Dataset excerpt:
════════

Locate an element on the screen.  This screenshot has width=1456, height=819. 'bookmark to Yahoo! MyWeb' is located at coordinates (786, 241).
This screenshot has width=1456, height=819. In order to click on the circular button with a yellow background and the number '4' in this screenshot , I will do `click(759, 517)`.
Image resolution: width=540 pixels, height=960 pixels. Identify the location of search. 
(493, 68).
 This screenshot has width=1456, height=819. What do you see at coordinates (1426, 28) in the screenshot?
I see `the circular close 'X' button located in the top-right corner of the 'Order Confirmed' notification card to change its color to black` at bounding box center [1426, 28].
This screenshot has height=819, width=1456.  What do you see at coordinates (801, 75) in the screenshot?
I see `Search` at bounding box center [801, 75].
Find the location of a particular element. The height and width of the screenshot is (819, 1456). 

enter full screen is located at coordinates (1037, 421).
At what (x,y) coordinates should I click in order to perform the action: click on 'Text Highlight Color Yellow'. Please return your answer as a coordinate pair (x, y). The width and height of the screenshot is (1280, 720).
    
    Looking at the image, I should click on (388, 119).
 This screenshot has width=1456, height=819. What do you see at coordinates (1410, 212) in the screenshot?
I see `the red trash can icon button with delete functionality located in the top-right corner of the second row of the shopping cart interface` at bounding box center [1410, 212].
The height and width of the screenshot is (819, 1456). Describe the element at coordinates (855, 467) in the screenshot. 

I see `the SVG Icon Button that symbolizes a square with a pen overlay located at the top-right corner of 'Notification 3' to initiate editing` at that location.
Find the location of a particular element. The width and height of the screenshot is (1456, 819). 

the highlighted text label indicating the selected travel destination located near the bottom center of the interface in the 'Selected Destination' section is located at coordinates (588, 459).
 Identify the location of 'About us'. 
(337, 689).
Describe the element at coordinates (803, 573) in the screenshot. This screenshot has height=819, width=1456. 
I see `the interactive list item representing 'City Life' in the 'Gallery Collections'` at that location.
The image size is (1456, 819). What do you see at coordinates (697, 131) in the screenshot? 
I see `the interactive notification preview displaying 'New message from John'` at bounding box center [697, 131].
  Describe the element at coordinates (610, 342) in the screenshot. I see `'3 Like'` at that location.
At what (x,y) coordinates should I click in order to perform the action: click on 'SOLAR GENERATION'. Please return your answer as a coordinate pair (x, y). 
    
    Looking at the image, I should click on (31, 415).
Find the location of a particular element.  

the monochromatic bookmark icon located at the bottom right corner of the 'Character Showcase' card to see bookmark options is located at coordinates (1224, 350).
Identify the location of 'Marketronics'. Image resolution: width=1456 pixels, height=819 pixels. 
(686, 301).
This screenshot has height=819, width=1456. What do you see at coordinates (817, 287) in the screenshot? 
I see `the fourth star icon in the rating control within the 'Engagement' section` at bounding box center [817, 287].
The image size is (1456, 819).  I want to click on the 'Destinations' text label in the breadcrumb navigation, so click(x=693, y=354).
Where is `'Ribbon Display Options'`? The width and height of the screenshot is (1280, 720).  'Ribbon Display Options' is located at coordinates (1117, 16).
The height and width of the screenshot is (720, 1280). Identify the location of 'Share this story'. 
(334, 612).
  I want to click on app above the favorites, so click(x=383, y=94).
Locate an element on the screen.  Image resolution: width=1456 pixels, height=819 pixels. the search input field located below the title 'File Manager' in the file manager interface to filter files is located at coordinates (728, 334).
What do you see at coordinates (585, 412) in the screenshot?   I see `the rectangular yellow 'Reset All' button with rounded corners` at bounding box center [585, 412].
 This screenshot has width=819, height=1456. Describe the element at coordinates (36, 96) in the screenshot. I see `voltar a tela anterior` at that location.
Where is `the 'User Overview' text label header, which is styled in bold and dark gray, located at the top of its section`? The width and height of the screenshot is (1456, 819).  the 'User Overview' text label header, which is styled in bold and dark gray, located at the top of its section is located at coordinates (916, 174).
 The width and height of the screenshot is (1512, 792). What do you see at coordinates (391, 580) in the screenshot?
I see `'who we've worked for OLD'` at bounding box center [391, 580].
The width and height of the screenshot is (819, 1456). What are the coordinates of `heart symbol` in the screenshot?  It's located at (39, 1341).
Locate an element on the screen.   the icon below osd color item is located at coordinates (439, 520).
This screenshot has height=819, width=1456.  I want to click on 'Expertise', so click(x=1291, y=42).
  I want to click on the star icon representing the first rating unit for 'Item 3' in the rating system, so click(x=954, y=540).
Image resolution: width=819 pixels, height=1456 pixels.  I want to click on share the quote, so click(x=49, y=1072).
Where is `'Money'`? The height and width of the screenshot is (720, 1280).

════════

**Instruction**
Can you reproduce the material starting at the line that contains "so click(x=693, y=354)." and ending at the line that contains "This screenshot has width=819, height=1456.", substituting "Find the location of" for "Identify the location of" and leaving everything else unchanged?

**Answer to this exercise**
The image size is (1456, 819).  I want to click on the 'Destinations' text label in the breadcrumb navigation, so click(x=693, y=354).
Where is `'Ribbon Display Options'`? The width and height of the screenshot is (1280, 720).  'Ribbon Display Options' is located at coordinates (1117, 16).
The height and width of the screenshot is (720, 1280). Find the location of 'Share this story'. 
(334, 612).
  I want to click on app above the favorites, so click(x=383, y=94).
Locate an element on the screen.  Image resolution: width=1456 pixels, height=819 pixels. the search input field located below the title 'File Manager' in the file manager interface to filter files is located at coordinates (728, 334).
What do you see at coordinates (585, 412) in the screenshot?   I see `the rectangular yellow 'Reset All' button with rounded corners` at bounding box center [585, 412].
 This screenshot has width=819, height=1456. Describe the element at coordinates (36, 96) in the screenshot. I see `voltar a tela anterior` at that location.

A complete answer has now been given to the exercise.